**PROMPT A:** From the forum posts on 3D rendering, list every technique they name for producing reflections.
**PROMPT B:** Continue the forum posts on 3D rendering from the point where they stop.

**QUOTED PASSAGE:**
----------

Member Since 22 May 2004
Offline Last Active Jan 26 2015 09:12 AM

Posts I've Made

In Topic: What is a good average vertex-per-face count?

15 January 2015 - 09:49 AM

Yeah, like said above, vertices per face is not an interesting metric. The total number of vertices and the total number of triangles are more important. If an artist needs to do e.g. a hard edge on a seam to deliver some effect, the artist will need to do a hard edge on a seam and there's no way around it. Perhaps the opportunity in improving vertices per face might occur if for some odd reason two faces that share a vertex should have the same normal direction at the vertex, but somehow ended up having normals that are almost identical but not quite, and as a result the vertex got (unintentionally) duplicated for the two adjacent faces. Although I imagine such mistakes would be quite rare in practice.


In Topic: Planar reflections on non planar surfaces... help

15 January 2015 - 09:19 AM

I am reading two problems here, which to me sounds completely different. The first one is the problem of computing reflections when the surface that produces the reflections is not in a plane, and the second one you mention is that the reflections go wrong if the camera view rotation angle is not zero.

 

The first problem is a hard problem that cannot be solved just by plugging in a trigonometric formula in some appropriate place. This is because if the surface that produces the reflections is not planar but has varying normals in different directions in space, then these normals can scatter the reflected rays in arbitrary directions without much coherency. The only correct way to model that would be to do full raytracing, which is not very feasible on GPUs in the general context.

 

If the surface that does cause the reflections is "mostly planar", it can be successfully approximated by treating it as if it was just a plane, in which case the problem is solvable by rendering the geometry twice, and applying a reflection matrix to generate the reflection. Googling for "reflection matrix" will find results for this. Computing reflections via the reflection matrix equation is able to handle arbitrary camera orientations/rotation angles correctly.

 

When the surface is not very planar, a popular way is to do "screen space reflections" to approximate the reflection. See e.g. https://docs.unrealengine.com/latest/INT/Engine/Rendering/PostProcessEffects/ScreenSpaceReflection/index.html and http://www.gamasutra.com/blogs/BartlomiejWronski/20140129/209609/The_future_of_screenspace_reflections.php for descriptions. I'd probably do this approach if I had to pick one.

----------

**DATA EXTRACT:**
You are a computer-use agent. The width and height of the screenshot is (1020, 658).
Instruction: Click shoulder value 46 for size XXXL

----------

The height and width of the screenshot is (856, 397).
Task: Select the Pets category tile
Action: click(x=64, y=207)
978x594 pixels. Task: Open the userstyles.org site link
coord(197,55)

----------

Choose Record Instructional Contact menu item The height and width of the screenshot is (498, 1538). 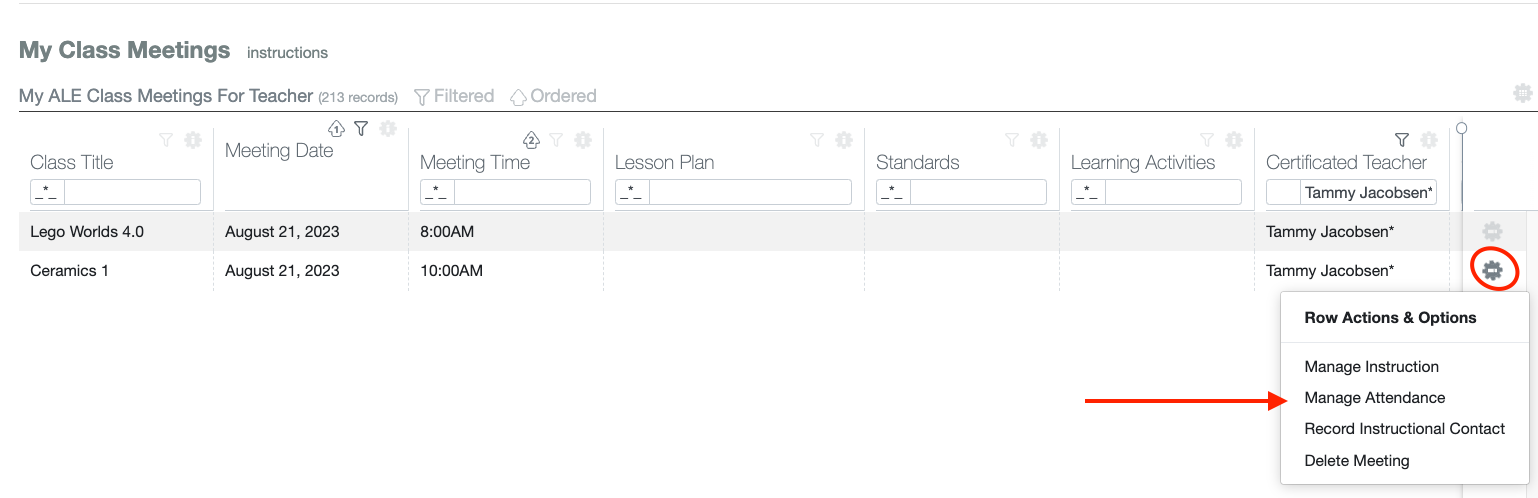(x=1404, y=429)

----------

**FINAL RESULT A:**
- Full raytracing
- Treating the surface as a plane, rendering the geometry twice and applying a reflection matrix
- Screen space reflections

**FINAL RESULT B:**
Other reflection methods involve precomputing cube maps for points in space, or impostors. E.g. https://www.cs.purdue.edu/cgvlab/papers/popescu/popescuGemEG06.pdf , however those can be quite expensive to compute.


In Topic: inverted GJK --- you're a genius if you can solve this

12 January 2015 - 03:24 PM

Sounds like the containment idea went bust, but answering this question nevertheless in case it might be useful.

 

Testing whether a convex polyhedron A is fully contained withing another convex polyhedron B can be done in V*F steps, where V is the number of vertices in polyhedron A, and F is the number of faces in B. The algorithm is very simple:

 

    for(f in F):

        for(v in V):

            if v is in positive halfspace of f:

                return False // The vertex v of A is not contained in B, so the whole object is not contained.

    return True // All vertices of A are in the negative halfspace of all the faces of B, so A is contained fully in B.

 

There is a faster way to do this in practice, by implementing a hill climbing search of the vertex neighbor graph of A. Instead of looping through each vertex v in V linearly, start from an arbitrary vertex, and climb up vertex neighbors towards the direction of the plane normal of f, until the you reach a vertex v that is in positive halfspace, or determine that all vertices are in negative halfspace. This is much faster, but still theoretically O(V*F). In practice it's best to sort the faces of B in such order that the six most closest cardinal axes are first in the list. Then iterating over the six first faces is effectively a broadphase "convex polyhedron contained in AABB" test which rejects invalid cases very quickly. Also with SSE, one can process four vertices against one plane in one go (or one vertex against four planes, whichever suits better).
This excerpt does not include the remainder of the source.